After opening accounts at the South African Postbank months in advance, between 1 and 3 January the gang remotely accessed the computers of two employees using valid logins which were linked to the money transfer system.

Large sums of money were then moved to the mule accounts before being withdrawn from ATMs across the country as cash.

The transfers were apparently not picked up by the internal fraud detection system which might have had something to do with the fact that the period of the theft coincided with a New Year holiday.

The Zambian-based Sunday Times newspaper quoted an unnamed source willing to point the finger at poor IT.

“The Postbank network and security systems are shocking and in desperate need of an overhaul. This [the bank theft] was always going to be a very real possibility,” the source said.

“At first glance you have to say the intrusion detection system on its servers were obviously not working properly. It will be difficult for the post office to detect and stop something like this. But if they had the will and knowledge it could certainly have been prevented.”

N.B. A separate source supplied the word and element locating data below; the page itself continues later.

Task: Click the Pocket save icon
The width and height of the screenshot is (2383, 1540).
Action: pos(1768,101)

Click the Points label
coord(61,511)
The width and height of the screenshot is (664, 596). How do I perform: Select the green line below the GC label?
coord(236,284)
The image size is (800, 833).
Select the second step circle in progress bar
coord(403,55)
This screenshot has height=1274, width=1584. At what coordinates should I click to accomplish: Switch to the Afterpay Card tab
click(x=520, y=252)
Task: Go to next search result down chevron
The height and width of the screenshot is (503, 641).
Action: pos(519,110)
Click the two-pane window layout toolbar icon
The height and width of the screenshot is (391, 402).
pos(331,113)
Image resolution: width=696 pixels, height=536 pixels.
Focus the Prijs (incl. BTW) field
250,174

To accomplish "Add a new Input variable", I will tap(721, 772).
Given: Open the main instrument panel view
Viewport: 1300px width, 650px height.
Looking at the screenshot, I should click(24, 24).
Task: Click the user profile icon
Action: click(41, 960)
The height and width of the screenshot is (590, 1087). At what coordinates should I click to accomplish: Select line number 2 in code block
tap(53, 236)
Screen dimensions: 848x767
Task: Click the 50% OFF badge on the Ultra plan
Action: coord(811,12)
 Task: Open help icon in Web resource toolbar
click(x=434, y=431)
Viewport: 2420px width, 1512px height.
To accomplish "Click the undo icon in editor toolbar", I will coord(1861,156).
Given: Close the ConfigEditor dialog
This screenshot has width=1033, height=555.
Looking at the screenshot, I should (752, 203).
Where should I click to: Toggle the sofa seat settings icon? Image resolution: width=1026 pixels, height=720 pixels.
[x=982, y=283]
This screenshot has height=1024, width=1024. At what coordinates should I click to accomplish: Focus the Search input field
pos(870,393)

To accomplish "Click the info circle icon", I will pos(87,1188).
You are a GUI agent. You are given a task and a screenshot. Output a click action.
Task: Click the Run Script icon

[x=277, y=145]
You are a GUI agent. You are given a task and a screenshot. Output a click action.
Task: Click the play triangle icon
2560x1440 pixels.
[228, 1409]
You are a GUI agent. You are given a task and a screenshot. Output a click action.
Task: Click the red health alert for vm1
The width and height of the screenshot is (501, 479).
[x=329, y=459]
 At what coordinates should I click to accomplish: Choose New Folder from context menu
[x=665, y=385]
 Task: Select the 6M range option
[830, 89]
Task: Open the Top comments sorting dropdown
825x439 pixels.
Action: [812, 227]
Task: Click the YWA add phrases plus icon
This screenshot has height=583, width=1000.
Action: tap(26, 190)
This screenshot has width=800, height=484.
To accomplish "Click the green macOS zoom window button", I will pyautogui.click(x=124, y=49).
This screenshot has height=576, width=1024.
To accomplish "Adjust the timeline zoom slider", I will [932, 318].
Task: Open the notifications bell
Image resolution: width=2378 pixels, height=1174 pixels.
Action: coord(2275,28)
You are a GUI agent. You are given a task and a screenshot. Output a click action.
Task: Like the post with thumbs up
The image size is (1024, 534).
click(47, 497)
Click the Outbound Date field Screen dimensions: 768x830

Direct thefts from bank systems are rare, or at least if any have happened they have not been made public. The conventional route to a bank’s money is by compromising the accounts of customers who then attempt to claim the sums lost back from the institution.

Perhaps the most famous example of an inside job is the 2004 conspiracy to steal hundreds of millions of pounds from Japan’s Sumitomo Mitsui Bank in London by a gang that included a staff member with inside knowledge. The theft was only foiled because those involved failed to negotiate the electronic transfer system correctly.

Because the Postbank is owned by the country’s national Post Office the theft has the making of a political scandal. Police and the South African National Intelligence Agency (NIA) have launched their own investigation.